» **STATED PROBLEM**
Count the lines in the entries below that contain the word "screenshot". Reply with the number only.

» **DATA LISTING**
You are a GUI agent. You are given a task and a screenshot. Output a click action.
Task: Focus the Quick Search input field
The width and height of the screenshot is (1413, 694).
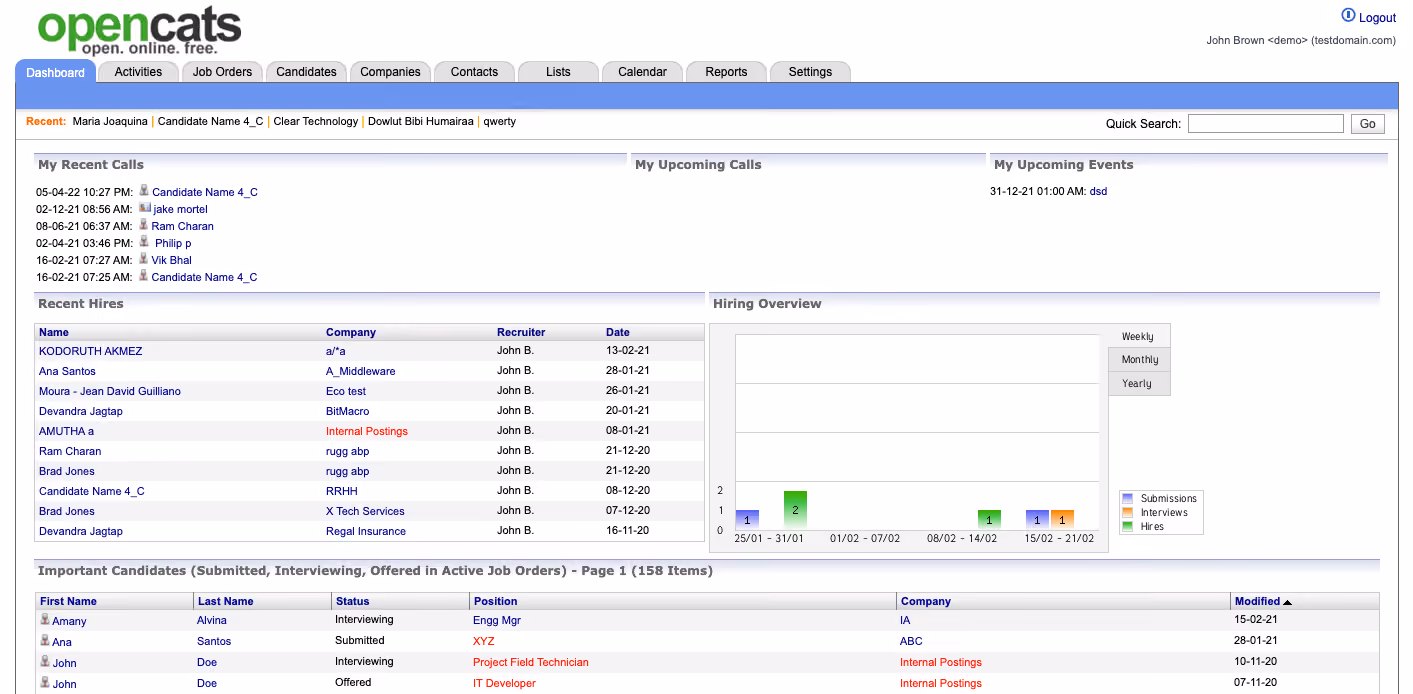[1266, 124]
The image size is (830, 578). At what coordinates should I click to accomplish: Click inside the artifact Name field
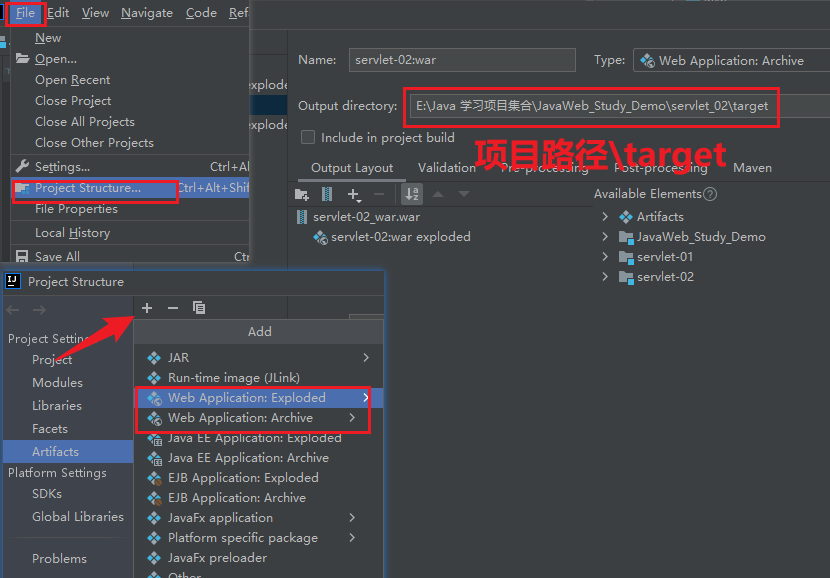click(x=461, y=60)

» **FULL RESPONSE**
2